Jimenez, along with her husband, Alfredo Jimenez, and daughter Patty Moreno, has been selling flowers and discount gifts from this tiny East L.A. shop for nearly thirty years. The pandemic shutdowns forced her to close one of her other stores. Jimenez stood in the dimness of Alisol Flowers, describing the COVID-related stories she’s heard from regular customers. One woman told Jimenez she lost seven relatives to the virus. “Another customer told me she’s lost three people, one one week, one the next, and one the next,” the florist said.
Late in the week, Jimenez finally put the altar together, just outside her shop. She decorated it with a “medical theme,” in honor of her doctor brother in Guadalajara.

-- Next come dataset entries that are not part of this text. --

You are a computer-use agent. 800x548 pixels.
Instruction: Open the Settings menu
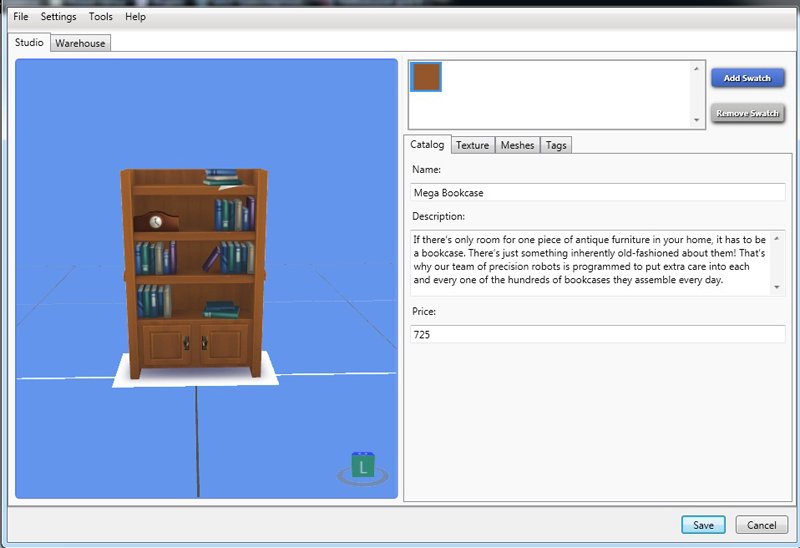(58, 17)
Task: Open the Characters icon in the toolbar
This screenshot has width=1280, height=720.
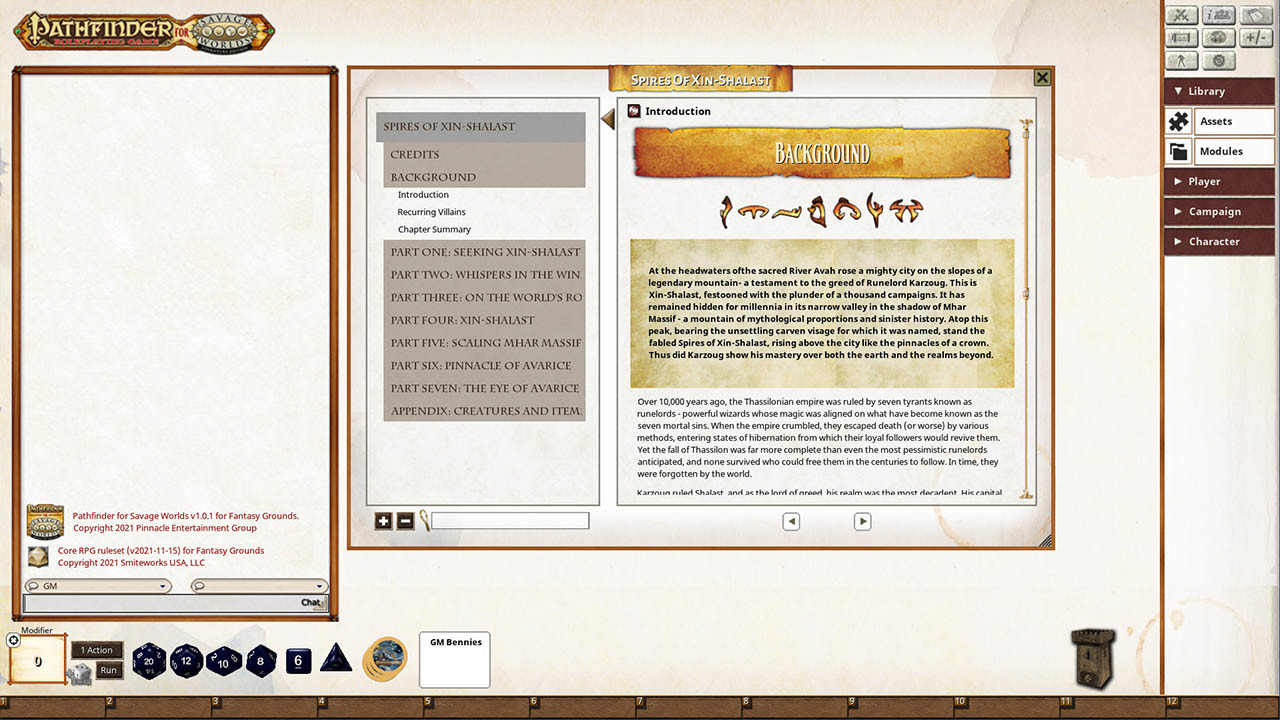Action: pyautogui.click(x=1182, y=60)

She said she wants to remind everyone who sees the altar that the pandemic is real, and deadly.
“When I see someone who isn’t respecting others, who isn’t in a mask, it bothers, it really does,” Jimenez said. She tells unmasked neighbors about her brother Pedro.
“He left us because it is your fault, those of you who don’t take care of yourselves. Do you know how many people it’s killed?” she said she asks others. “And it is taking people who are in good health, like my brother.”
Jimenez stops again to ponder the toll the pandemic has taken on her neighbors, her family, her community in East Los Angeles, the cultural heart of Mexican Los Angeles. Her home.
“It is so sad,” the florist said, her eyes glassing over with light again, overwhelmed. “And it is so serious.”